* Judge says overdraft fees on depositors were improper
* Ruling says Wells Fargo had facade of “phony disclosure” (Adds spokeswoman comment)
SAN FRANCISCO, Aug 10 (Reuters) - Wells Fargo & Co (WFC.N) must pay $203 million in restitution because it charged California depositors improper overdraft fees, a federal judge in San Francisco ruled on Tuesday.
The bank processed customers’ largest transactions first, as opposed to chronologically, U.S. District Judge William Alsup said in a written ruling. This procedure rapidly drew down customers’ balances, leading to artificially high overdraft fees, the judge said.
“These neat tricks generated colossal sums per year in additional overdraft fees, just as the internal bank memos had predicted,” Alsup wrote. “The bank went to considerable effort to hide these manipulations while constructing a facade of phony disclosure.”
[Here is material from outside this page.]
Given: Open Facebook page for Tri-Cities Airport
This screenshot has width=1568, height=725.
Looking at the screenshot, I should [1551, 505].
A Wells Fargo representative said the company was “disappointed” with the ruling and planned to appeal.
“While different customers may have a variety of different preferences, many banks process customers’ transactions in high to low order because it gives priority to larger transactions, such as a mortgage payment,” Wells Fargo spokeswoman Richele Messick said.
The ruling came after a two-week, nonjury trial in the spring.
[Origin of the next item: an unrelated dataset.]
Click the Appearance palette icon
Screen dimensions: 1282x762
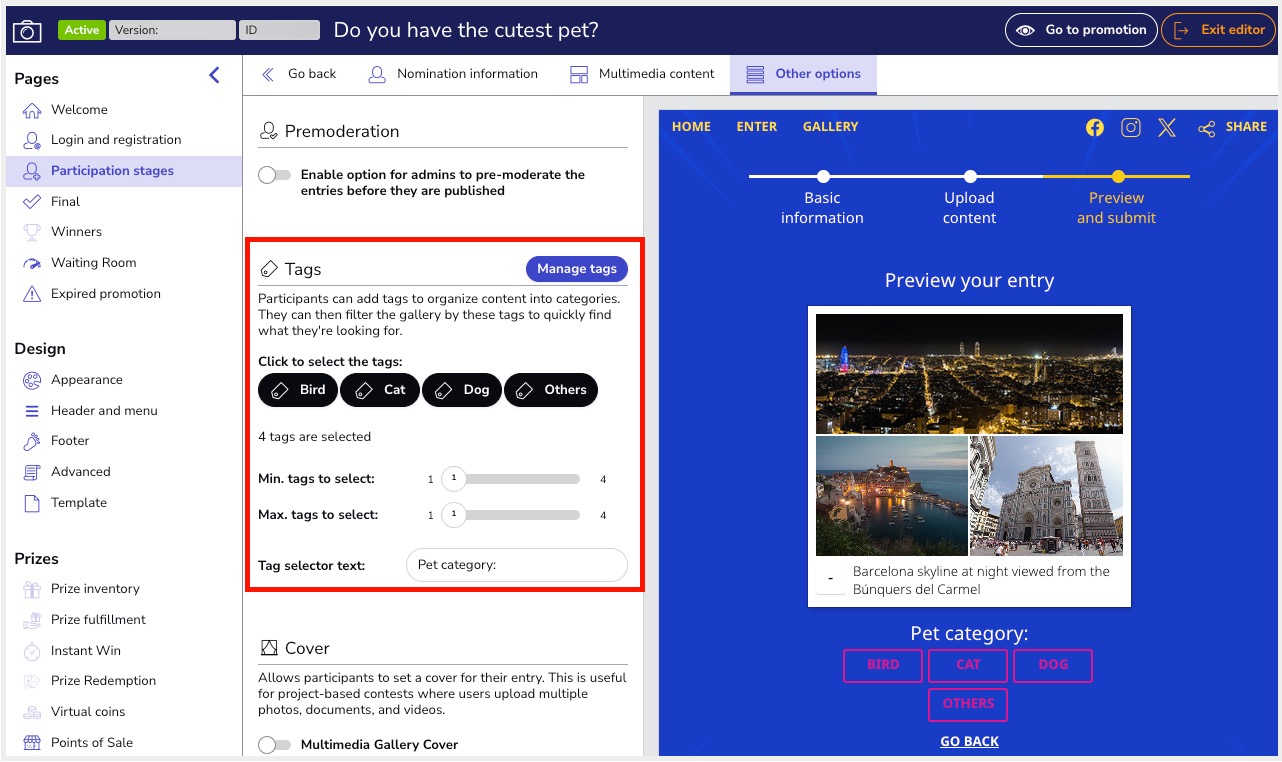(x=32, y=380)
In California alone, Wells Fargo assessed more than $1.4 billion in overdraft fees between 2005 and 2007, Alsup found.
His restitution order applies only to California consumers, as a separate class action against several banks is moving forward in Florida. Defendants in that case include Wells Fargo; Wachovia Corp, which is now part of Wells Fargo; Citibank, part of Citigroup Inc (C.N); and JPMorgan Chase & Co (JPM.N).